In what time a thousand men may be convinced, you may hope to turn one woman's mind, and at the instant that the Duke gained the square with his friends and his guards, Count Antonio had prevailed on the Lady Lucia to brave His Highness's wrath. It is true that he had met with some resistance from the steward, who was in Robert's pay, and had tarried to buffet the fellow into obedience; and with more from an old governess, who, since she could not be buffeted, had perforce to be locked in a cupboard; yet the better part of the time had to be spent in imploring Lucia herself. At last, with many fears and some tears, she had yielded, and it was with glad eyes that Tommasino saw the Count come forth from the door carrying Lucia on his arm; and others saw him also; for a great shout came from the Duke's party across the square, and the pikemen set out at a run with Robert himself at their head.
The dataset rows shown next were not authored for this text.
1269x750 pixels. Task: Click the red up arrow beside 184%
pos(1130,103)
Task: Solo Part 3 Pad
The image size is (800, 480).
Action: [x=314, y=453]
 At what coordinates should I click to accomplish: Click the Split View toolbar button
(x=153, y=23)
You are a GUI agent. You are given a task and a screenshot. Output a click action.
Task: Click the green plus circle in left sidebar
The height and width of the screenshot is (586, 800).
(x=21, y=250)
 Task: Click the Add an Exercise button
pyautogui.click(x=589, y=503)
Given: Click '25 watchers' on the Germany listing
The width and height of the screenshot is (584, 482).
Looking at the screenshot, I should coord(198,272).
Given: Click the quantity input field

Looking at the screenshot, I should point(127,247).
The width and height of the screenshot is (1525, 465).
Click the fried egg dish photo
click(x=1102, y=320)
Yet so soon as they were started, Antonio also, bearing Lucia in his arms, had reached where Tommasino was with the horses, and an instant later he was mounted and cried, "To the gate!" and he struck in his spurs, and his horse bounded forward, Tommasino following. No more than a hundred yards lay between them and the gate of the city, and before the pikemen could bar their path they had reached the gate. The gate-wardens were in the act of shutting it, having perceived the tumult; but Tommasino struck at them with the flat of his sword, and they gave way before the rushing horses; and before the great gate was shut, Antonio and he were on their way through, and the hoofs of their horses clattered over the bridge. Thus Antonio was clear of the city with his lady in his arms and Tommasino his cousin safe by his side.